Using the provided graph, write the equation of the line in slope-intercept form, standard form, and point-slope form. The points (-2, 3) and (2, 1) lie on the line. a. Slope-intercept form: \( y = mx + b \) b. Standard form: \( ax + by = c \) c. Point-slope form: \( y - y_1 = m(x - x_1) \)

 Let's find the equation of the line that passes through the points (-2, 3) and (2, 1).

First, we calculate the slope (m) of the line using the formula: m = (change in y) / (change in x) = (y2 - y1) / (x2 - x1)

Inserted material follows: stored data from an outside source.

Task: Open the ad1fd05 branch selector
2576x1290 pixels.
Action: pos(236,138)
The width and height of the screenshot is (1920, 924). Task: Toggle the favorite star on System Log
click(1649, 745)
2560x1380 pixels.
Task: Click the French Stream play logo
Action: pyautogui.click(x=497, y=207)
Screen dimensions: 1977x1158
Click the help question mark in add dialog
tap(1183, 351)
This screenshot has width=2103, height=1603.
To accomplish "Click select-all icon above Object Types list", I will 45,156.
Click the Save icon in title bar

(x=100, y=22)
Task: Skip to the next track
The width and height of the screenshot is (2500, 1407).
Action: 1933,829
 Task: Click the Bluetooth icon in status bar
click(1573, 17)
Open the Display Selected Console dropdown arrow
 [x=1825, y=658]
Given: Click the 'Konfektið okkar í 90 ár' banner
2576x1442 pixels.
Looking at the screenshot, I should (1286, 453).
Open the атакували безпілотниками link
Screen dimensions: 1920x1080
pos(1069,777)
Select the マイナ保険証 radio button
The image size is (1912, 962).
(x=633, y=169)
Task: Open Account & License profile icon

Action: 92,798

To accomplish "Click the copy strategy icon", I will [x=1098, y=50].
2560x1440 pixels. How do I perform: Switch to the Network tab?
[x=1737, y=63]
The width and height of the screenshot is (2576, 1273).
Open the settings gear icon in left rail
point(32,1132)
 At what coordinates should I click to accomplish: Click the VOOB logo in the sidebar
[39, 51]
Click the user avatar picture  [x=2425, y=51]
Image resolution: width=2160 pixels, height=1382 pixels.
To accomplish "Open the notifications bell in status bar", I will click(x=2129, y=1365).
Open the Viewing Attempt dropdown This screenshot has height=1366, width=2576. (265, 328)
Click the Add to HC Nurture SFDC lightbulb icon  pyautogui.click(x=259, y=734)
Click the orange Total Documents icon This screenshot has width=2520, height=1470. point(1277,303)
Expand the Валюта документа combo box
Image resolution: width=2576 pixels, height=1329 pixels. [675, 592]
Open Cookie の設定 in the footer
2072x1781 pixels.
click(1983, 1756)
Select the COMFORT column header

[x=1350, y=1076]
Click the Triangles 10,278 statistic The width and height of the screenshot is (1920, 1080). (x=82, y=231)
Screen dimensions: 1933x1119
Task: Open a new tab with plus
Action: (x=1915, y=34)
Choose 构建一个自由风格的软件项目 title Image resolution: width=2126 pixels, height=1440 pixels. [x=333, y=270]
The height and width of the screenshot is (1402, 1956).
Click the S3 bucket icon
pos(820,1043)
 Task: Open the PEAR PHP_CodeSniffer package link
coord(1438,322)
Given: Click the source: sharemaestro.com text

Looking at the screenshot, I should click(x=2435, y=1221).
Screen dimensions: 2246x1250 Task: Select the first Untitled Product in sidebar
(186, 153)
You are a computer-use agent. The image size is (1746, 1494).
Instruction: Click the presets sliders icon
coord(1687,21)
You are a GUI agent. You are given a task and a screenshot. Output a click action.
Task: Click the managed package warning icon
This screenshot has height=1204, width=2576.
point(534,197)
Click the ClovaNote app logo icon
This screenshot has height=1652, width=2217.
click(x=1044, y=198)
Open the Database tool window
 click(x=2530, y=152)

Plugging in our points (-2, 3) as (x1, y1) and (2, 1) as (x2, y2), we get: m = (1 - 3) / (2 - (-2)) = (-2) / (4) = -1/2

a. Slope-intercept form (y = mx + b): Now we need to find the y-intercept (b). We can use either of the points for this. Let's use the point (-2, 3). 3 = (-1/2)(-2) + b 3 = 1 + b b = 2

Therefore, the equation in slope-intercept form is: y = -1/2x + 2

b. Standard Form (ax + by = c): To convert the slope-intercept form to standard form, we rearrange the terms: y = -1/2x + 2

Multiply everything by 2 to eliminate the fraction: 2y = -x + 4 Rewrite it: x + 2y = 4

Here, we have the standard form, where a = 1, b = 2, and c = 4.

c. Point-Slope Form (y – y1 = m(x – x1)): We can use either point. Using (-2, 3) and our slope m = -1/2, the equation will be: y – 3 = -1/2(x – (-2)) y – 3 = -1/2(x + 2)

That is the point-slope form of the equation.